(Entries taken from a collection)
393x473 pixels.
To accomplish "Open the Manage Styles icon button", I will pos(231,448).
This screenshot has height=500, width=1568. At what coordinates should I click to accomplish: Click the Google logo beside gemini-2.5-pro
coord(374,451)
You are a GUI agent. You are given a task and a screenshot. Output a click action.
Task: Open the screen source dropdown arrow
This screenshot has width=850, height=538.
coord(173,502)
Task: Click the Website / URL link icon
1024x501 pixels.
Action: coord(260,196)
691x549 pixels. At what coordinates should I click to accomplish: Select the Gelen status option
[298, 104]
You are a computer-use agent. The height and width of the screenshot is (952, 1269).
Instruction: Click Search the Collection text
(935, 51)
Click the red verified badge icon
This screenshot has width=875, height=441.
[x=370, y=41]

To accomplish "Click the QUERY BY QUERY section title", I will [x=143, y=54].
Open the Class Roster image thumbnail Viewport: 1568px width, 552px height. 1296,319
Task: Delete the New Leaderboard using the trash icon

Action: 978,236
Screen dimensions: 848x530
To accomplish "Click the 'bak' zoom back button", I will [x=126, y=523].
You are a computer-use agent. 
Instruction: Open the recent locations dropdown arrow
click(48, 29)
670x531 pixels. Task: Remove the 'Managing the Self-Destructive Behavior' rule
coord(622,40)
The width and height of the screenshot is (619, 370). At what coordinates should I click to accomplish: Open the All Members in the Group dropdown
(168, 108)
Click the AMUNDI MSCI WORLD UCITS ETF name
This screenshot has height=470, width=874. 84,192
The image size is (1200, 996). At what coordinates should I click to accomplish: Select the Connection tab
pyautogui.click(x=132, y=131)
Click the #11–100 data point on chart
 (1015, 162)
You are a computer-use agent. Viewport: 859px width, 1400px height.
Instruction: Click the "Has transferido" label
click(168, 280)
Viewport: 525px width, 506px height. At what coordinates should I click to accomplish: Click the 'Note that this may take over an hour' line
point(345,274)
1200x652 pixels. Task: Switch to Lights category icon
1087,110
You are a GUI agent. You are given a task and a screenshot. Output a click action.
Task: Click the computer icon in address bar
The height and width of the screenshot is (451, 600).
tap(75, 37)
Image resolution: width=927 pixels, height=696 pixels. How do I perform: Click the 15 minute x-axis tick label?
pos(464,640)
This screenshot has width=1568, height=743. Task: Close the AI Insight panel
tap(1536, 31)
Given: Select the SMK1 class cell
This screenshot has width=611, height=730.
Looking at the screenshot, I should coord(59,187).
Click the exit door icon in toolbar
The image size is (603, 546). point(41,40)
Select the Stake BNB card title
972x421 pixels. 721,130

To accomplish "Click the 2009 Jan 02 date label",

Work request:
The required answer is the exact run of lines above starting at the line with "691x549 pixels. At" and ending at the line with "Open the Class", with both ends present.

Solution for this exercise:
691x549 pixels. At what coordinates should I click to accomplish: Select the Gelen status option
[298, 104]
You are a computer-use agent. The height and width of the screenshot is (952, 1269).
Instruction: Click Search the Collection text
(935, 51)
Click the red verified badge icon
This screenshot has width=875, height=441.
[x=370, y=41]

To accomplish "Click the QUERY BY QUERY section title", I will [x=143, y=54].
Open the Class Roster image thumbnail Viewport: 1568px width, 552px height. 1296,319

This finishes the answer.